■ **What you have to do**
Give the data again exactly as it is written.

Stored data entries:

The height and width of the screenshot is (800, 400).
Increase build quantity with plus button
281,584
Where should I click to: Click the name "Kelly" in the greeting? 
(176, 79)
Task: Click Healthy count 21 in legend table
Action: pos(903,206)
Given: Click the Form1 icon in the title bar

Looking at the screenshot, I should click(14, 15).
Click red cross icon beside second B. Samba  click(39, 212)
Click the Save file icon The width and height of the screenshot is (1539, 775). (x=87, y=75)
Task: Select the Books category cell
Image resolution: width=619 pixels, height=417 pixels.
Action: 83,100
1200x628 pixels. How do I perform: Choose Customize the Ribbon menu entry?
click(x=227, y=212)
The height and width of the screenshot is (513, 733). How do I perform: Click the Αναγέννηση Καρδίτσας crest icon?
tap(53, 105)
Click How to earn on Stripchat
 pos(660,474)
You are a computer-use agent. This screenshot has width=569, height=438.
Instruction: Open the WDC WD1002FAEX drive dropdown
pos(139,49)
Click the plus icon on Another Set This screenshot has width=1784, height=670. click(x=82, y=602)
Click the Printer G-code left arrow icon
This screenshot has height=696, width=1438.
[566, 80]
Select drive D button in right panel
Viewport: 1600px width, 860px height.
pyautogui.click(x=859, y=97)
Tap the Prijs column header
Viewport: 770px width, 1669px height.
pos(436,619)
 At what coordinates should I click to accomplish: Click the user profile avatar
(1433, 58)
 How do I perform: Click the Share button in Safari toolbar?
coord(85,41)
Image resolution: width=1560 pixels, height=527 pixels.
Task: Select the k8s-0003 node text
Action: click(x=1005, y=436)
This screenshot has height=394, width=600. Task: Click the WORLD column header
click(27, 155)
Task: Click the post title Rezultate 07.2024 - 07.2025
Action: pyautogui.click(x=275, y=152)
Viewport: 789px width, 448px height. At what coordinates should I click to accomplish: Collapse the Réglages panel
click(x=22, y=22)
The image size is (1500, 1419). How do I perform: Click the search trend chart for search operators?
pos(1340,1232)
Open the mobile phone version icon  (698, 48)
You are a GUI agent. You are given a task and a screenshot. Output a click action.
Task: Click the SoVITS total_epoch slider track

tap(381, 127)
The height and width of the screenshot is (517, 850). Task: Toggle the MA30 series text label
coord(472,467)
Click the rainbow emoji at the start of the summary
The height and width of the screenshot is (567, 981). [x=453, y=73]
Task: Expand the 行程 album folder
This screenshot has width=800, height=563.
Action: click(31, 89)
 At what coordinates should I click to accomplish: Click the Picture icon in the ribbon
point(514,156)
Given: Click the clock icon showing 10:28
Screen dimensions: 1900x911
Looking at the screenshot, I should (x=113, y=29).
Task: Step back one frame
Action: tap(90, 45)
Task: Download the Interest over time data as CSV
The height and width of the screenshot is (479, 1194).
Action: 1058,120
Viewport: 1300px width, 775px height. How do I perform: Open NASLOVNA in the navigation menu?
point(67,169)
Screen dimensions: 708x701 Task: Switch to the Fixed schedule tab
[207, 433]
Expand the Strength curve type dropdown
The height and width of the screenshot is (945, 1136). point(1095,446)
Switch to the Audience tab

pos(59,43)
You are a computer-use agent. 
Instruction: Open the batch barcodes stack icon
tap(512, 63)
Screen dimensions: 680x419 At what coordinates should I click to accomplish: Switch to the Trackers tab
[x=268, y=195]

■ **Final answer**
The height and width of the screenshot is (800, 400).
Increase build quantity with plus button
281,584
Where should I click to: Click the name "Kelly" in the greeting? 
(176, 79)
Task: Click Healthy count 21 in legend table
Action: pos(903,206)
Given: Click the Form1 icon in the title bar

Looking at the screenshot, I should click(14, 15).
Click red cross icon beside second B. Samba  click(39, 212)
Click the Save file icon The width and height of the screenshot is (1539, 775). (x=87, y=75)
Task: Select the Books category cell
Image resolution: width=619 pixels, height=417 pixels.
Action: 83,100
1200x628 pixels. How do I perform: Choose Customize the Ribbon menu entry?
click(x=227, y=212)
The height and width of the screenshot is (513, 733). How do I perform: Click the Αναγέννηση Καρδίτσας crest icon?
tap(53, 105)
Click How to earn on Stripchat
 pos(660,474)
You are a computer-use agent. This screenshot has width=569, height=438.
Instruction: Open the WDC WD1002FAEX drive dropdown
pos(139,49)
Click the plus icon on Another Set This screenshot has width=1784, height=670. click(x=82, y=602)
Click the Printer G-code left arrow icon
This screenshot has height=696, width=1438.
[566, 80]
Select drive D button in right panel
Viewport: 1600px width, 860px height.
pyautogui.click(x=859, y=97)
Tap the Prijs column header
Viewport: 770px width, 1669px height.
pos(436,619)
 At what coordinates should I click to accomplish: Click the user profile avatar
(1433, 58)
 How do I perform: Click the Share button in Safari toolbar?
coord(85,41)
Image resolution: width=1560 pixels, height=527 pixels.
Task: Select the k8s-0003 node text
Action: click(x=1005, y=436)
This screenshot has height=394, width=600. Task: Click the WORLD column header
click(27, 155)
Task: Click the post title Rezultate 07.2024 - 07.2025
Action: pyautogui.click(x=275, y=152)
Viewport: 789px width, 448px height. At what coordinates should I click to accomplish: Collapse the Réglages panel
click(x=22, y=22)
The image size is (1500, 1419). How do I perform: Click the search trend chart for search operators?
pos(1340,1232)
Open the mobile phone version icon  (698, 48)
You are a GUI agent. You are given a task and a screenshot. Output a click action.
Task: Click the SoVITS total_epoch slider track

tap(381, 127)
The height and width of the screenshot is (517, 850). Task: Toggle the MA30 series text label
coord(472,467)
Click the rainbow emoji at the start of the summary
The height and width of the screenshot is (567, 981). [x=453, y=73]
Task: Expand the 行程 album folder
This screenshot has width=800, height=563.
Action: click(31, 89)
 At what coordinates should I click to accomplish: Click the Picture icon in the ribbon
point(514,156)
Given: Click the clock icon showing 10:28
Screen dimensions: 1900x911
Looking at the screenshot, I should (x=113, y=29).
Task: Step back one frame
Action: tap(90, 45)
Task: Download the Interest over time data as CSV
The height and width of the screenshot is (479, 1194).
Action: 1058,120
Viewport: 1300px width, 775px height. How do I perform: Open NASLOVNA in the navigation menu?
point(67,169)
Screen dimensions: 708x701 Task: Switch to the Fixed schedule tab
[207, 433]
Expand the Strength curve type dropdown
The height and width of the screenshot is (945, 1136). point(1095,446)
Switch to the Audience tab

pos(59,43)
You are a computer-use agent. 
Instruction: Open the batch barcodes stack icon
tap(512, 63)
Screen dimensions: 680x419 At what coordinates should I click to accomplish: Switch to the Trackers tab
[x=268, y=195]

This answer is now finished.